» INSTRUCTIONS TO FOLLOW
Copy only the lines from the one containing "Instruction: Tap the" through the final line of the records below, exactly as written, with no pictures.

+++

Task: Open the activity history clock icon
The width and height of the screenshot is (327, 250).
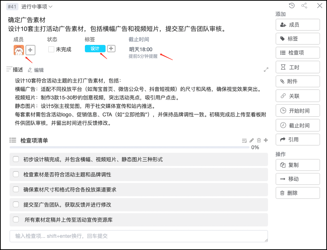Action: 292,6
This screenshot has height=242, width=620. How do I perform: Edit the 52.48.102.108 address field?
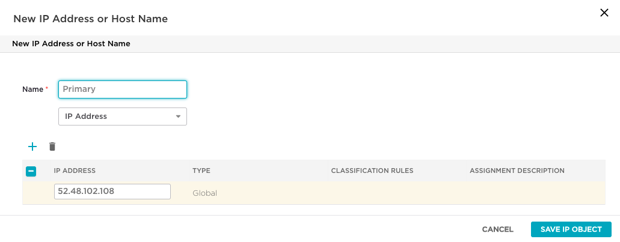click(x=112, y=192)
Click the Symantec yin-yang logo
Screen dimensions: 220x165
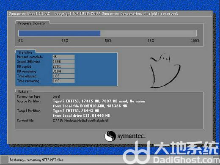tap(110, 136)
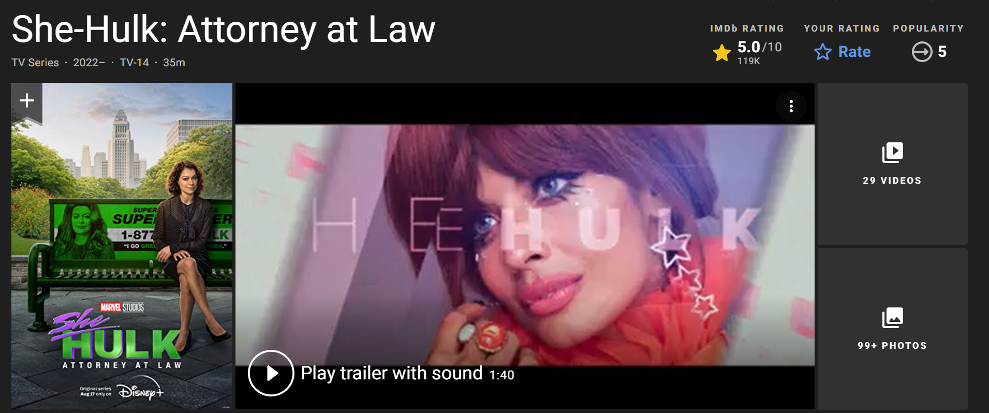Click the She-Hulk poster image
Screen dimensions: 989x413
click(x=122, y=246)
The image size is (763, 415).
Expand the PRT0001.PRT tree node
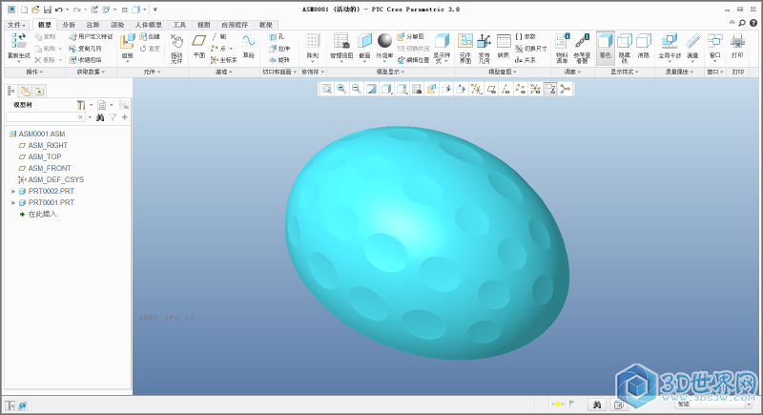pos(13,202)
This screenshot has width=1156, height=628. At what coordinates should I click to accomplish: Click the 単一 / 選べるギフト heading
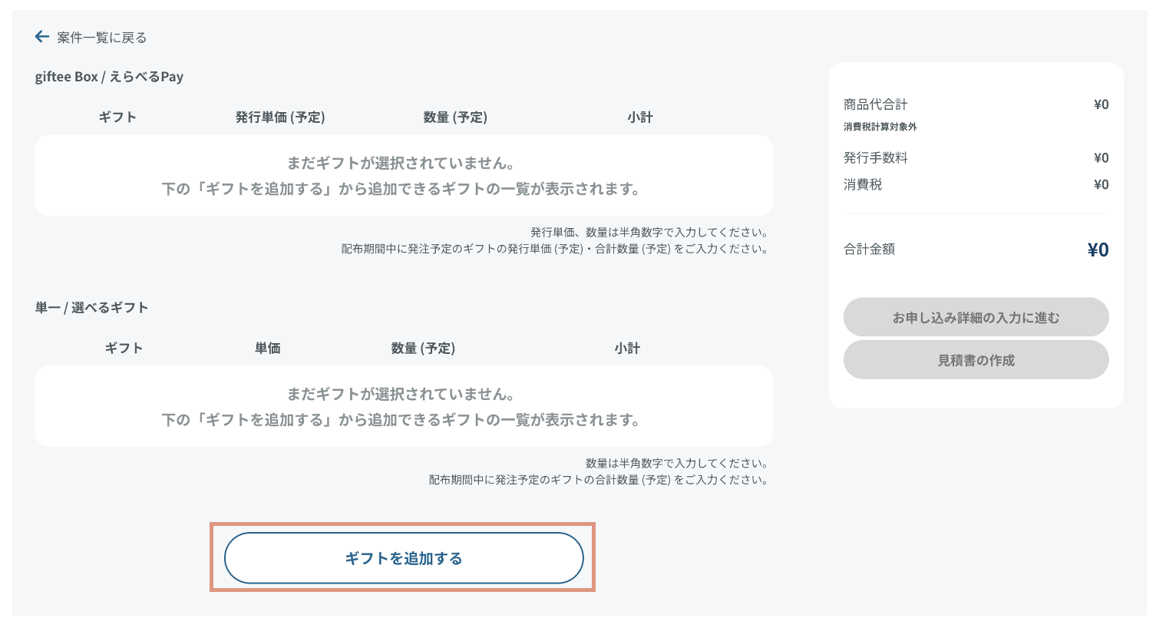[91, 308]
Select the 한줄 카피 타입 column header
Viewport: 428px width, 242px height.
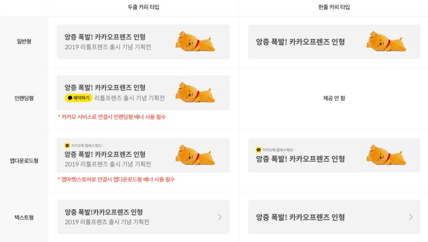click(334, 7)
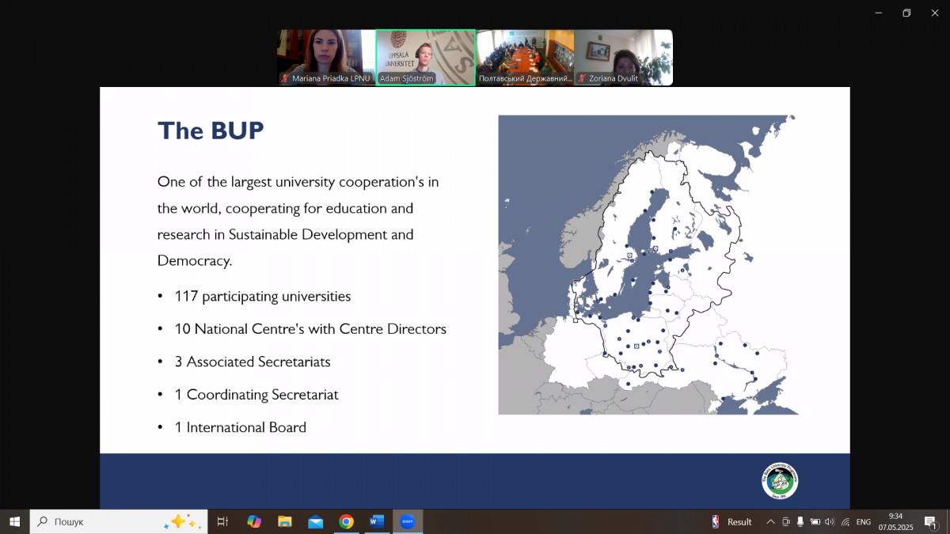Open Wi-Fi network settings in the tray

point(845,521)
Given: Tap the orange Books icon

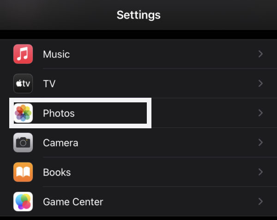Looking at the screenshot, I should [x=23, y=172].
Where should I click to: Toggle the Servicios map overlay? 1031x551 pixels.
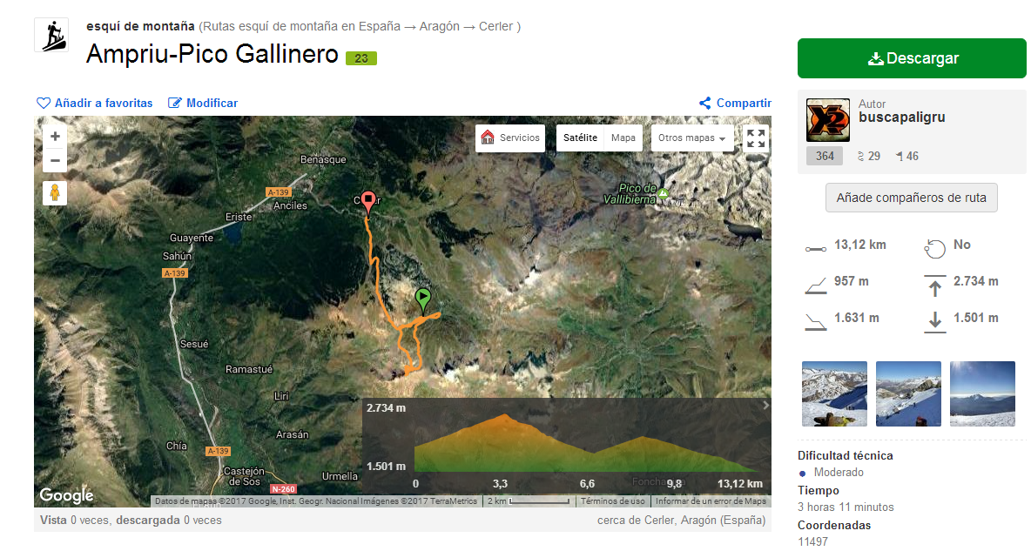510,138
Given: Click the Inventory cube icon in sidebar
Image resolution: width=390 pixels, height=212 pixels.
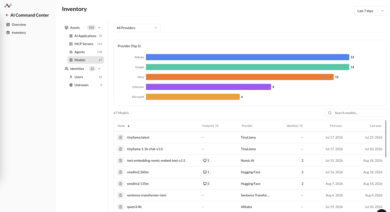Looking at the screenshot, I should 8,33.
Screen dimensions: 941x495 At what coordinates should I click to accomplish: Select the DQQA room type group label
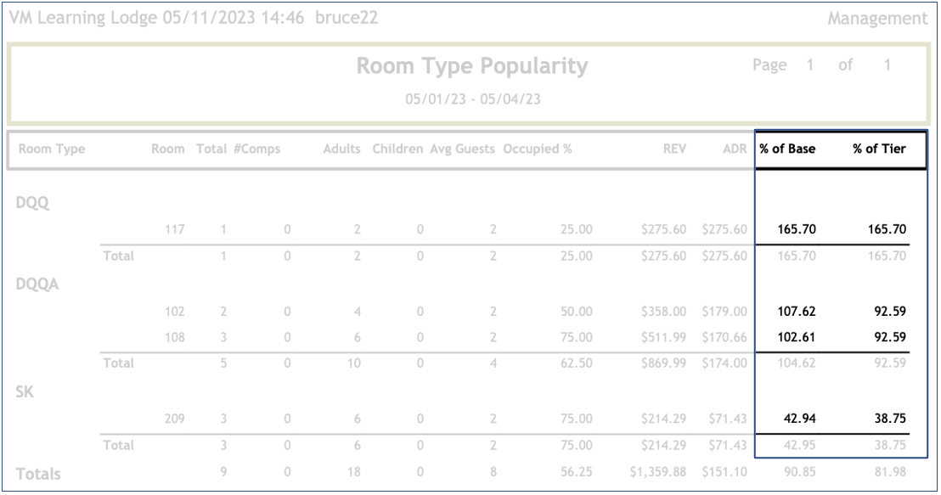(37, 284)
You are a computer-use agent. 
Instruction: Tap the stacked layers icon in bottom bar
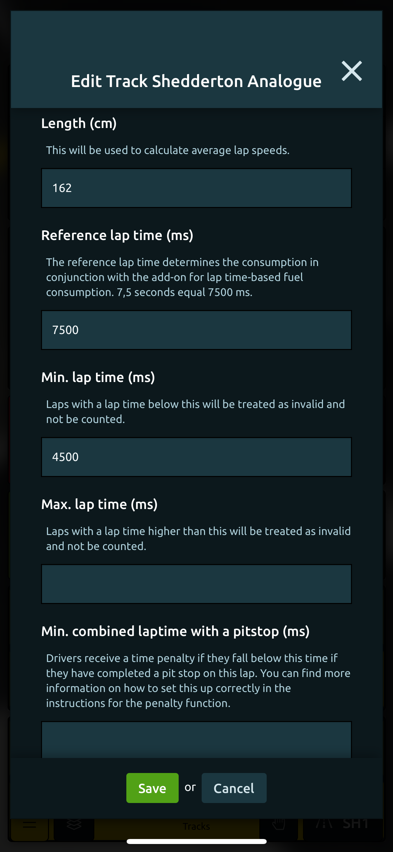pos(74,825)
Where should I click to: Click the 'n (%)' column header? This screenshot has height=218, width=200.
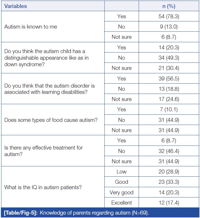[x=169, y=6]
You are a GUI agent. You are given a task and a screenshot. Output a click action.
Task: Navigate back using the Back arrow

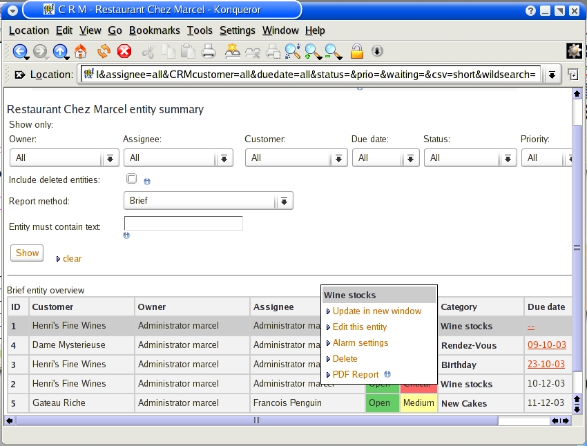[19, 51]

+++

» RESULT OF THIS EXERCISE
Instruction: Tap the stacked layers icon in bottom bar
pos(74,825)
Where should I click to: Click the 'n (%)' column header? This screenshot has height=218, width=200.
[x=169, y=6]
You are a GUI agent. You are given a task and a screenshot. Output a click action.
Task: Navigate back using the Back arrow

[19, 51]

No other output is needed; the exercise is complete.